» **Supplied data**
********

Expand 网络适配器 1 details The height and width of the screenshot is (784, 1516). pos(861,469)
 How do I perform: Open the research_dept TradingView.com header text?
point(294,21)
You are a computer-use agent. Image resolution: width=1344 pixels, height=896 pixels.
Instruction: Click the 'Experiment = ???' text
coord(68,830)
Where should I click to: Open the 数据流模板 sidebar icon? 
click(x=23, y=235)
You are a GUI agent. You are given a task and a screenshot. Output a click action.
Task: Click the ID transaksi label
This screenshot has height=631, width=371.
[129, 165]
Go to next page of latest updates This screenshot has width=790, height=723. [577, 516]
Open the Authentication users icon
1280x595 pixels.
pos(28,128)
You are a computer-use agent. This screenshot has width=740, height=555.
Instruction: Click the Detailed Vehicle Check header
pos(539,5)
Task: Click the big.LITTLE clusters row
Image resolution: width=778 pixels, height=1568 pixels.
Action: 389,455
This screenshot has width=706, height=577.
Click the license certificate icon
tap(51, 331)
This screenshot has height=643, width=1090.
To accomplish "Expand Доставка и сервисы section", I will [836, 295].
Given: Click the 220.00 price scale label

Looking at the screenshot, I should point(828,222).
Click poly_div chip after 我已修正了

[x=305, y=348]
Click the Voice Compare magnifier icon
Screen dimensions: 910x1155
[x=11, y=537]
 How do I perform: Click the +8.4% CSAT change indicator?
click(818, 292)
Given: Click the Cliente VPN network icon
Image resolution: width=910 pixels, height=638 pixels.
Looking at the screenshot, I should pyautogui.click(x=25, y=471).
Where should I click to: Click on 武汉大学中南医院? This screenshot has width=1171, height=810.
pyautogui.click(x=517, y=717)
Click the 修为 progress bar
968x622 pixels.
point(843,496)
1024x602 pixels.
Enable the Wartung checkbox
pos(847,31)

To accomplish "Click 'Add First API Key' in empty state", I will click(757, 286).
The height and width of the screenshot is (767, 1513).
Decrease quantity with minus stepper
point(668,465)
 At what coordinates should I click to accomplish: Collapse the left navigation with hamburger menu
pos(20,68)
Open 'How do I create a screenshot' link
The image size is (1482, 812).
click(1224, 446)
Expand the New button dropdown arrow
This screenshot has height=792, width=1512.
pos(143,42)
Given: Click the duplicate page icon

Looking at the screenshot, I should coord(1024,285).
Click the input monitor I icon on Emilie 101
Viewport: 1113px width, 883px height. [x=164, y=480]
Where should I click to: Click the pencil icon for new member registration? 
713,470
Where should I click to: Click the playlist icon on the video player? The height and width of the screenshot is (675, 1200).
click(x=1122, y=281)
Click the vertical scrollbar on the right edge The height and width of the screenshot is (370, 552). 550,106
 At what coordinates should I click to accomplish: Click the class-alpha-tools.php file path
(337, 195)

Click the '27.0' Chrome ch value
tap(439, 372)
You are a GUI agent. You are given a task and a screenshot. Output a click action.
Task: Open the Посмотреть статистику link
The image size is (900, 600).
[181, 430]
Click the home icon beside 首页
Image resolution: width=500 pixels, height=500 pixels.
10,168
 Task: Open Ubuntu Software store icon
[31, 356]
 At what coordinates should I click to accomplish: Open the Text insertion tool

********

Could you report all lines of the listing that hold "computer"?

You are a computer-use agent. Image resolution: width=1344 pixels, height=896 pixels.
You are a computer-use agent. This screenshot has width=740, height=555.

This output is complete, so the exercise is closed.